*** Opening of MATERIAL FOR THIS EXERCISE ***

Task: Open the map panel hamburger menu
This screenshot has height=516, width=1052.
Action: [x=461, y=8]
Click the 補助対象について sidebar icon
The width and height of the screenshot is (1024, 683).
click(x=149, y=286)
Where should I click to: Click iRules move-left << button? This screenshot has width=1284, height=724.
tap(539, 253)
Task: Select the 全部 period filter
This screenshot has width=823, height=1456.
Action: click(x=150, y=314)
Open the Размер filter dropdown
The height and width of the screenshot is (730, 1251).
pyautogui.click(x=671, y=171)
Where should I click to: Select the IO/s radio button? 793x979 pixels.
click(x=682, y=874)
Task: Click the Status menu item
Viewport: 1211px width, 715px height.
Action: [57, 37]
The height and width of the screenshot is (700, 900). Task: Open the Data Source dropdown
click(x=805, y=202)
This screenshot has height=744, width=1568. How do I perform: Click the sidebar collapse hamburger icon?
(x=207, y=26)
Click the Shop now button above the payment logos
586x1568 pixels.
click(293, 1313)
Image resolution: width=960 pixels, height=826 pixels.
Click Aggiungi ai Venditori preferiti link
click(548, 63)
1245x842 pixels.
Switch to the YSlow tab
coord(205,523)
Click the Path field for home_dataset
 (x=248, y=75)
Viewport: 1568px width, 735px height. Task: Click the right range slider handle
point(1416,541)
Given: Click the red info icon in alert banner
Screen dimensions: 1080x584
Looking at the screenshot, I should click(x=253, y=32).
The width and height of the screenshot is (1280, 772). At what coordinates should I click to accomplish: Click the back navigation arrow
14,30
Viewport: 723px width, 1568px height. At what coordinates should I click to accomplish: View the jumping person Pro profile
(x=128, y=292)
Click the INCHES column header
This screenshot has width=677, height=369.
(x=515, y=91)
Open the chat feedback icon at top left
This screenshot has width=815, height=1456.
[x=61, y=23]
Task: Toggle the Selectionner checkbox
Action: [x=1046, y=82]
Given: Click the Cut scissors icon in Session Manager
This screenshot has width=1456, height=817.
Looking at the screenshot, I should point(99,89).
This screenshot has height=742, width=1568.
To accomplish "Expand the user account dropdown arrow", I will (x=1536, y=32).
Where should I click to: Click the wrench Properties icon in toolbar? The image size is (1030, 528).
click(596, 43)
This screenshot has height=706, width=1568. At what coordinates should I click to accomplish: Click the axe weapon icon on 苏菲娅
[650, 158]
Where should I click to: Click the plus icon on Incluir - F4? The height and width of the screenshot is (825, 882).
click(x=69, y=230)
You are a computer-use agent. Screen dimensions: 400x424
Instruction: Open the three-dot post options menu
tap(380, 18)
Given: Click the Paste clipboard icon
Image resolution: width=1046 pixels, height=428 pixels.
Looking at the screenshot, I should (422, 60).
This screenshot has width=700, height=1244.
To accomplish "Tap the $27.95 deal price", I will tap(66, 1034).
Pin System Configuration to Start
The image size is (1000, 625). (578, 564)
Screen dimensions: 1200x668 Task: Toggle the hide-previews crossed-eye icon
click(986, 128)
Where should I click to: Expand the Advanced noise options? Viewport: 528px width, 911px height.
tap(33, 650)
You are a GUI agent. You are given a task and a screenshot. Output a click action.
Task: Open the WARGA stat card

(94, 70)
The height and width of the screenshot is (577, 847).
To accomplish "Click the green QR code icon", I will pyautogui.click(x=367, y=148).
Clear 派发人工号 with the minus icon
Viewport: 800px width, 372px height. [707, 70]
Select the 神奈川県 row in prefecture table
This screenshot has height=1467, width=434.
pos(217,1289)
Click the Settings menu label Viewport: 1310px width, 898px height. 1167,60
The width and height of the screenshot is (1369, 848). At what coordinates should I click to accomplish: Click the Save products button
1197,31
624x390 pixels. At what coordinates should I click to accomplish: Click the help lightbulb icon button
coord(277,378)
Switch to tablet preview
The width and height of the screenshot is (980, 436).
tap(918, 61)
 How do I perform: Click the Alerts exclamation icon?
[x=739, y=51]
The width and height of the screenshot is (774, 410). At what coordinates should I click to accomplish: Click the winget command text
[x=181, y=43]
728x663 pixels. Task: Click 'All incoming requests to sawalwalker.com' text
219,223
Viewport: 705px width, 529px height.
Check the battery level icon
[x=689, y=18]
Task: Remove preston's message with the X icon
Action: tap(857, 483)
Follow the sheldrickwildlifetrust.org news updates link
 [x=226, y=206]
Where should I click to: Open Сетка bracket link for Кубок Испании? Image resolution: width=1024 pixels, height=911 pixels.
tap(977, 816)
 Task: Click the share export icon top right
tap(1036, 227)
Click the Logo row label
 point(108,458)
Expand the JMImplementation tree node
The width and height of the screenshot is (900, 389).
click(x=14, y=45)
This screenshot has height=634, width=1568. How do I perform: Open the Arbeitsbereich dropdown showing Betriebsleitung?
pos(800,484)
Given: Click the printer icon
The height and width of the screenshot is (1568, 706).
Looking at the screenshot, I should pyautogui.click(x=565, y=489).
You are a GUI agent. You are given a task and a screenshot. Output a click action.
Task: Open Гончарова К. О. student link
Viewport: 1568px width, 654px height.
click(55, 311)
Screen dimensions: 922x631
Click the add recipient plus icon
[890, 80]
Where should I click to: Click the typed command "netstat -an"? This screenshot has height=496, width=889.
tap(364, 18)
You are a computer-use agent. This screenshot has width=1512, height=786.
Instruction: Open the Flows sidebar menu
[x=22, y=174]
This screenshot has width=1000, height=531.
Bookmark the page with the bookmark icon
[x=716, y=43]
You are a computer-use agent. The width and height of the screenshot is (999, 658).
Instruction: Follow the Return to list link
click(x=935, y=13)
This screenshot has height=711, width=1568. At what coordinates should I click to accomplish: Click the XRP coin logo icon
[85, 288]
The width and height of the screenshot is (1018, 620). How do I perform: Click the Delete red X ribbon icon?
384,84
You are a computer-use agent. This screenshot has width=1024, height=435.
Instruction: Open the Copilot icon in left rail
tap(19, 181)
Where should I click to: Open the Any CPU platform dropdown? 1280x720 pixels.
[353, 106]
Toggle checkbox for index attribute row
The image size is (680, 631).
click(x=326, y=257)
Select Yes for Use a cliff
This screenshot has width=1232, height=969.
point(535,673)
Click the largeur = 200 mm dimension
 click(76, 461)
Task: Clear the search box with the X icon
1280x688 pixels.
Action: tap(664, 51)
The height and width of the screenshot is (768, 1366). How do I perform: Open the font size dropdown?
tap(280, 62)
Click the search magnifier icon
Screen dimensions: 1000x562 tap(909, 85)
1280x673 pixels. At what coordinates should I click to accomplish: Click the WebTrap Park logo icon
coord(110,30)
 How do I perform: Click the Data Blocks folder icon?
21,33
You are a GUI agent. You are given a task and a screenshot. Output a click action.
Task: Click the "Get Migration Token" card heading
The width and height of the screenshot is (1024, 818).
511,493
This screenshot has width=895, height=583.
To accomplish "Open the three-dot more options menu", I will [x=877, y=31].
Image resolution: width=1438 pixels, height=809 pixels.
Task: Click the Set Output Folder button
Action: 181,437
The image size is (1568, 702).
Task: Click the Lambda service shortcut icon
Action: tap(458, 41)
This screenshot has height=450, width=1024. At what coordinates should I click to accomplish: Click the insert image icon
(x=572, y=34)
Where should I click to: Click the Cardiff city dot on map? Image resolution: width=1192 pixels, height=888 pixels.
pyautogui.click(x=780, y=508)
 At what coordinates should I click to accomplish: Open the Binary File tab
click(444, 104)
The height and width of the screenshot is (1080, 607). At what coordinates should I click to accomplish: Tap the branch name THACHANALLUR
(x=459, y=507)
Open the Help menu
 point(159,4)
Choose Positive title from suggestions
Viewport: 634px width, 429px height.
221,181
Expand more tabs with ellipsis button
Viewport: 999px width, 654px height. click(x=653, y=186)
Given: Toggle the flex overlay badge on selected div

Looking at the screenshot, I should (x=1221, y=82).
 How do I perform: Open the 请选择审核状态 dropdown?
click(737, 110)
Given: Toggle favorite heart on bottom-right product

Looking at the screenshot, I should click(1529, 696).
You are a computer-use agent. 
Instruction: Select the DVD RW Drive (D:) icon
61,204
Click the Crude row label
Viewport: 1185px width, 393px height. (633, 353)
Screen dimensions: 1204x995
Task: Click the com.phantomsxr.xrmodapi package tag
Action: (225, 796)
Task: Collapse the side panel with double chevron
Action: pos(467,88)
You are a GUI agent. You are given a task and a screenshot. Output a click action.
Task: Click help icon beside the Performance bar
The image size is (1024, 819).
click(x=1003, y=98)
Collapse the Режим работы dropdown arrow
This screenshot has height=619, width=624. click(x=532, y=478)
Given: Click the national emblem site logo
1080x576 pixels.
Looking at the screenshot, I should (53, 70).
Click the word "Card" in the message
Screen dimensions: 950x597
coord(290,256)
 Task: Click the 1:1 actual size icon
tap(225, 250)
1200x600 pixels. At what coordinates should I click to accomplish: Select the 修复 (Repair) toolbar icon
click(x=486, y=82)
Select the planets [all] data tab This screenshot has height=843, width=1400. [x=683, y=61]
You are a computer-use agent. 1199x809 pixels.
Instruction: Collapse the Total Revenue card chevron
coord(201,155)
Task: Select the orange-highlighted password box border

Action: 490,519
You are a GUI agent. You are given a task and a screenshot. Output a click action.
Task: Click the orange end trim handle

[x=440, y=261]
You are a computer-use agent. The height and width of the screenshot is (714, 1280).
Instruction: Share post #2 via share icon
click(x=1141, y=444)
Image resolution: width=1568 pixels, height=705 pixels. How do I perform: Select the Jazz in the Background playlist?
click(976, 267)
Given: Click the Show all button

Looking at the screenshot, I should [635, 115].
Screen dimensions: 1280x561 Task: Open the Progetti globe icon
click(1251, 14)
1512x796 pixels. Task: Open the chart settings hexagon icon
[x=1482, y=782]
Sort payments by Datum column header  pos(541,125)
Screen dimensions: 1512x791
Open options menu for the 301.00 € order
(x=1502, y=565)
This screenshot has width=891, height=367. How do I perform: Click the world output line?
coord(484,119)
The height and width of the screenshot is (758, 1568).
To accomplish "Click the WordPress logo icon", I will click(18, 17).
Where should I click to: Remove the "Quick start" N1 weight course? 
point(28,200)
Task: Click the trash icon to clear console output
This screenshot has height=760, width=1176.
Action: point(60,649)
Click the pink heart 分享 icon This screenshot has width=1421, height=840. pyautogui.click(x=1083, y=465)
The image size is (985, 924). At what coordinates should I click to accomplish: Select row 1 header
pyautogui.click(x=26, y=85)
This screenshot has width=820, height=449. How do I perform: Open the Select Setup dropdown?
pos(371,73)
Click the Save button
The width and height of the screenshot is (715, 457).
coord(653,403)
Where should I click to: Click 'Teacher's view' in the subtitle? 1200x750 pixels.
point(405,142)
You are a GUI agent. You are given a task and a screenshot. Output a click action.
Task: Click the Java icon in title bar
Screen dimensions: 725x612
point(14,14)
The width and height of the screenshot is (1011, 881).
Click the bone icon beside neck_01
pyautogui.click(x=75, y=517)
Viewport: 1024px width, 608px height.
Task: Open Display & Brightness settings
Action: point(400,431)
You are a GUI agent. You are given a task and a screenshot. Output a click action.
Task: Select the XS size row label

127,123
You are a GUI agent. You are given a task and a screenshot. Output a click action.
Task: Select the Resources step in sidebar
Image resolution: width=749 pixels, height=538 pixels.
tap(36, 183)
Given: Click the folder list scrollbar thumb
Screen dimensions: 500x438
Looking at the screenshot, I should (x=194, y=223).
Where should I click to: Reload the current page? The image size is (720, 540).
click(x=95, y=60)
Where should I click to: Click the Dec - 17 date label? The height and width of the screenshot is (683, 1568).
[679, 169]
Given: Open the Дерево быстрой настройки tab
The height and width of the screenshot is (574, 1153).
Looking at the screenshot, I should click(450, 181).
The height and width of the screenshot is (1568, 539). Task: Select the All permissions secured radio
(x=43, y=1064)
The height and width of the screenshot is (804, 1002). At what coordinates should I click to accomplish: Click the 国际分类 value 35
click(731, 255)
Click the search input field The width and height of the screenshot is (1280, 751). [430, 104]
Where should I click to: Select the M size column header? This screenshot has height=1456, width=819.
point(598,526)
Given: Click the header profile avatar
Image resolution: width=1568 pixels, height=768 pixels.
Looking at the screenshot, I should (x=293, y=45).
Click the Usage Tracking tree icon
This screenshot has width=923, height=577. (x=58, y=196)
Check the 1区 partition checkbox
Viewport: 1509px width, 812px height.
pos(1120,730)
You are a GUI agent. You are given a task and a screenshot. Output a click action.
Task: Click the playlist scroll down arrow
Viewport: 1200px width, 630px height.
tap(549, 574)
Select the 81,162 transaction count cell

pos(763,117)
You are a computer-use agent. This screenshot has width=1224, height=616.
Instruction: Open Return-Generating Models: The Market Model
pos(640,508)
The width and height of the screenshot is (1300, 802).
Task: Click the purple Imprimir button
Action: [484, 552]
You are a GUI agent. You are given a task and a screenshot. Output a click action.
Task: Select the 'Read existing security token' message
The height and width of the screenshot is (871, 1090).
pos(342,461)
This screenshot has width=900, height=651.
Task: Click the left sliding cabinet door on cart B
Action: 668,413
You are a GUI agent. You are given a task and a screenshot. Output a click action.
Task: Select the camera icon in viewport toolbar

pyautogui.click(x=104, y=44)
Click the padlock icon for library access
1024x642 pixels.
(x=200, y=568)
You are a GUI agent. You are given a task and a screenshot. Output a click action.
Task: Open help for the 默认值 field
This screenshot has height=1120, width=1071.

*** Close of MATERIAL FOR THIS EXERCISE ***

TRY IT> Collect the lines of the records that include the string "computer".

ANSWER AREA>
You are a computer-use agent. Screen dimensions: 400x424
You are a computer-use agent. This screenshot has width=1512, height=786.
You are a computer-use agent. The width and height of the screenshot is (999, 658).
You are a computer-use agent. This screenshot has width=1024, height=435.
You are a computer-use agent. 
You are a computer-use agent. 1199x809 pixels.
You are a computer-use agent. The height and width of the screenshot is (714, 1280).
You are a computer-use agent. This screenshot has width=1224, height=616.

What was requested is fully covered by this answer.